Electron microscopy is the process of greatly magnifying tiny particles in order to see and analyse them. The use of electrons allows 10.000 x plus magnification, which is not possible using light microscopy and atomic resolution. In general, electron microscopy can yield the following information:

• Topography: the surface features of an object or "how it looks"
• Morphology: the shape and size of the particles making up the object
• Composition: the elements and compounds that the object is composed of and the relative amounts of them 

Materials to be viewed under an electron microscope may require processing to produce a suitable sample. The technique required varies depending on the specimen and the analysis required. We are happy to help finding the process suitable for your specific needs. 

There are two types of electron microscopes: (1) Transmission electron microscope (TEM), and (2) Scanning electron microscope (SEM). Both types are available at LBIC.

Transmission electron microscope

Our system: Thermo Fischer Talos L120C

Placed at Biomedicinskt Centrum (BMC), floor C11.

Scanning electron microscope

Scanning electron microscopy (SEM) depends on a focused electron beam scanned over the surface of a sample. When the beam hits the sample surface, electrons are emitted from a shallow area around the beam impact point. SEM provides detailed topographic images of the surfaces of cells, tissue and whole organisms that is not possible with TEM.

Our system: SEM (Jeol JSM-7800F)

Placed at Biomedicinskt Centrum (BMC), floor C11.
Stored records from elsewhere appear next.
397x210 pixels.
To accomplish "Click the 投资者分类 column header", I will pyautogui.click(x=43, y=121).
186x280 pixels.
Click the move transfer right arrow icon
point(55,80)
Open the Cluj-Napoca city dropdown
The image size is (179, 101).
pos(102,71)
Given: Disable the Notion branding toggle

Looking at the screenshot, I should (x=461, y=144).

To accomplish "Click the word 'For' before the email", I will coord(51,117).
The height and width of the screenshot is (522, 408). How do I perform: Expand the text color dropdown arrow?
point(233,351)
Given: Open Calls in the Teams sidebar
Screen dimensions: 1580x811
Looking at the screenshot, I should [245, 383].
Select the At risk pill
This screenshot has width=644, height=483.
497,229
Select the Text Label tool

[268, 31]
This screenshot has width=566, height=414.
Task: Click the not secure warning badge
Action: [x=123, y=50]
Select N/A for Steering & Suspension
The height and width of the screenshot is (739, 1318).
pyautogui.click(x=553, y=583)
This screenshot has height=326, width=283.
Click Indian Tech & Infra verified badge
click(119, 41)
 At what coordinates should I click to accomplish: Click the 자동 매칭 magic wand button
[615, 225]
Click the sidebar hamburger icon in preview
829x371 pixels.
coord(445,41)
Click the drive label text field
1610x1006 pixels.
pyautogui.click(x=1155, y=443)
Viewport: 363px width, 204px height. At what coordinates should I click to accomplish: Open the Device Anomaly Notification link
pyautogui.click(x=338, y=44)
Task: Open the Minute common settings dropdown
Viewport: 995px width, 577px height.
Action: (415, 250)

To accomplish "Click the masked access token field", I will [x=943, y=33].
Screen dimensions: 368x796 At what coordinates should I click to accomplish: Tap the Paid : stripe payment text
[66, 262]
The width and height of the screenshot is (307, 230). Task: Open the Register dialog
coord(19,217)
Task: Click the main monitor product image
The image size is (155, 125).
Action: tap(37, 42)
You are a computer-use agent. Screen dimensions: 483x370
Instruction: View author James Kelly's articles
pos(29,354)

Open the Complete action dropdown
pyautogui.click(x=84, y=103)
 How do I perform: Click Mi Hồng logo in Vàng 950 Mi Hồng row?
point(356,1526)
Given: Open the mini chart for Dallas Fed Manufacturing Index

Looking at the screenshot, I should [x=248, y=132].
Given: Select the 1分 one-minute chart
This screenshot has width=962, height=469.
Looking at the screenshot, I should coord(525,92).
Our system is equipped with secondary and backscatter detectors for both high and low vacuum work. This makes it possible to study both the topography (secondary electrons) and detect contrast between areas with different atomic compositions (backscatter electrons), for example, the surface distribution of electron dense immuno-labels (nanogold or Quantum dots). Working under low vacuum allows non-conductive samples (e.g. biological samples) to be examined with minimal preparation work. The microscope is also equipped with a retractable STEM detector (Scanning Transmission Electron Microscopy) that allows us to image thin, electron transparent samples with sub nanometer resolution.